Il film però non perde il suo doppio passo: da un lato gioca, divertendosi a trasformare questo complesso sistema in un viaggio all’interno dell’immaginario carpenteriano. La citazione de La Cosa in tv è sia un segnale della natura insinuante del Male, quanto una risposta al primo Halloween in cui si vedeva sullo schermo la versione di Nyby/Hawks degli anni Cinquanta. La parabola di Corey, poi, rappresenta una parafrasi abbastanza precisa di quella del protagonista di Christine – La macchina infernale, parallelo ribadito anche dalla comunanza del cognome Cunningham. Michael Myers, La Cosa, Christine, tante possibili forme (The Shape) dello stesso Male, come un racconto che, per l’appunto, si ripete infinito e di cui il narratore ha il compito di raccogliere l’eredità per declinarla al presente.

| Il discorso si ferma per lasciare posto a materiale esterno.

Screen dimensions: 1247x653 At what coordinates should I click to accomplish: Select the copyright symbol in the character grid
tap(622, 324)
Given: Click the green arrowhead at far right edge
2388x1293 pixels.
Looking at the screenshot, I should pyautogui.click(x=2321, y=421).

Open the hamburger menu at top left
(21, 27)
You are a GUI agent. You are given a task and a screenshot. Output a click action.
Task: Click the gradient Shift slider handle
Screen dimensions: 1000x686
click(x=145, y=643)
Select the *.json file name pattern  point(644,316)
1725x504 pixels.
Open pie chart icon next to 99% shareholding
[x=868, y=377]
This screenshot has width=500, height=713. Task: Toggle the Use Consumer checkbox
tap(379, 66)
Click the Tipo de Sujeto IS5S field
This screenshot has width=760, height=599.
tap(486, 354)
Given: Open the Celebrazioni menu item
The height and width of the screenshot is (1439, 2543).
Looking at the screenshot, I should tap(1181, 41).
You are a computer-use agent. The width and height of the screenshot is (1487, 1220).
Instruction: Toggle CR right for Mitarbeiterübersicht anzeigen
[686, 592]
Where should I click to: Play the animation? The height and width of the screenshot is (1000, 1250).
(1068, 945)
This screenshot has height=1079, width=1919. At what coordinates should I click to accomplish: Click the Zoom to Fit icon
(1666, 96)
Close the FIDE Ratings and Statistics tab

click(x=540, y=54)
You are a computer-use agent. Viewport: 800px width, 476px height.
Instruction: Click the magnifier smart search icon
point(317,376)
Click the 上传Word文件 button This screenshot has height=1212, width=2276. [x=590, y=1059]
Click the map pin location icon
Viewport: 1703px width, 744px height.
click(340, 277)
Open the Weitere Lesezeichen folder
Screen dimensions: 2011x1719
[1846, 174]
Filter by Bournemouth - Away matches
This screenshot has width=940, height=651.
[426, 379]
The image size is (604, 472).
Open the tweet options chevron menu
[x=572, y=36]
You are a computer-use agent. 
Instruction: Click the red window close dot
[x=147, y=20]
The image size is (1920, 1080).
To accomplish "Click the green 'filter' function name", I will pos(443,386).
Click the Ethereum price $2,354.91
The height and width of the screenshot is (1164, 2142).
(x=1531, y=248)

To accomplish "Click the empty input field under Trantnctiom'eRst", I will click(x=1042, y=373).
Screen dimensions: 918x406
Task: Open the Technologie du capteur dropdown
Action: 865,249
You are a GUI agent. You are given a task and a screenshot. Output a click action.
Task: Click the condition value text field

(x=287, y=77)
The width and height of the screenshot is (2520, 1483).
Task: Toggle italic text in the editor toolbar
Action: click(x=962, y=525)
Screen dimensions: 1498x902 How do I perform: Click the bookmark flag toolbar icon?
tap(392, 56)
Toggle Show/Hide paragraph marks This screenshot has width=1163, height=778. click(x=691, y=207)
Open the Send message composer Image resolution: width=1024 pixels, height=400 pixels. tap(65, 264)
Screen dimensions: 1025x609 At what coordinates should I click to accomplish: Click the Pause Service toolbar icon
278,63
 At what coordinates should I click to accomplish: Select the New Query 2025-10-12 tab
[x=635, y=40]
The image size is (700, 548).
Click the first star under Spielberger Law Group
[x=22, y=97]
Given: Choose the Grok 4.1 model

Halloween Ends ha così la forma di un film a strati, sbilanciato e disarmonico nella sua progressione e in perenne controbattuta rispetto alle aspettative dello spettatore, che si fa il torto principale di sfociare in un finale ripiegato sulla più classica delle conclusioni, in un certo qual modo accantonando quanto fino a quel momento seminato per tornare all’origine. Così, se per la prima volta viene offerto al pubblico un finale che chiude autenticamente i conti con la faida che ha retto l’intera saga, per contro la sensazione è quella di un film “aperto”, volutamente irrisolto, che ha offerto degli spunti ma senza perseguirli fino in fondo. In definitiva è come se Green, tra i molti ostacoli di cui era costellato il percorso, si sia fermato proprio davanti al più subdolo: quell’Ends del titolo, che implica una conclusione impossibile nell’era dei franchise infiniti. La sua trilogia, alla fine, può dunque essere considerata anche la storia di una sconfitta: quella dell’umanità di fronte al Male, certo, ma anche quella della sfida impossibile tra l’eccessivo ossequio al canone e il suo tradimento.